§ Records provided

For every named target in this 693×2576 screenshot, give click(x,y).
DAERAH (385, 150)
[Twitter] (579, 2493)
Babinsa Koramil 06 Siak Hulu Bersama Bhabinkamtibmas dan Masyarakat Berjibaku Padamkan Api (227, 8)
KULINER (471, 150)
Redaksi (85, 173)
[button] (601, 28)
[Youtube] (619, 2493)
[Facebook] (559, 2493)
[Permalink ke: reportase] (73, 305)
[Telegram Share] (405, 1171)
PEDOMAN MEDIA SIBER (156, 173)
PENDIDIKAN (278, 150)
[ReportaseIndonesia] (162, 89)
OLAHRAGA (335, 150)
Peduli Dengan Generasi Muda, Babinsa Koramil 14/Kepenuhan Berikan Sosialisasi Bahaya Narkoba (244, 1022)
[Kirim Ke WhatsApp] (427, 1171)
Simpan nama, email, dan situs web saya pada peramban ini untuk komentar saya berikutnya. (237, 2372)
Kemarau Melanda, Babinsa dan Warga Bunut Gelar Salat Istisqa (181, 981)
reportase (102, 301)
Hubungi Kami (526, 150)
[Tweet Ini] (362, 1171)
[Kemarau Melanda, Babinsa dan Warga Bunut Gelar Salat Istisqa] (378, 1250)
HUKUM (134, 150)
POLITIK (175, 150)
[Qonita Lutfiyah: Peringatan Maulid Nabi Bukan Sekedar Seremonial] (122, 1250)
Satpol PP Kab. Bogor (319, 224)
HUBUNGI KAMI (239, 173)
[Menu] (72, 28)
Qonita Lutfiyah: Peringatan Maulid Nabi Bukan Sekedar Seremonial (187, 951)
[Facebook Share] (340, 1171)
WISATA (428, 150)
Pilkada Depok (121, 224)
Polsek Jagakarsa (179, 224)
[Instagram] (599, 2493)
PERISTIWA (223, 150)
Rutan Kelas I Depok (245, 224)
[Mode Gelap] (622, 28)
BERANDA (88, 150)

§ Work instruction
Extract every line of the records above that contains the word "Kemarau".

§ Worked solution
Kemarau Melanda, Babinsa dan Warga Bunut Gelar Salat Istisqa (181, 981)
[Kemarau Melanda, Babinsa dan Warga Bunut Gelar Salat Istisqa] (378, 1250)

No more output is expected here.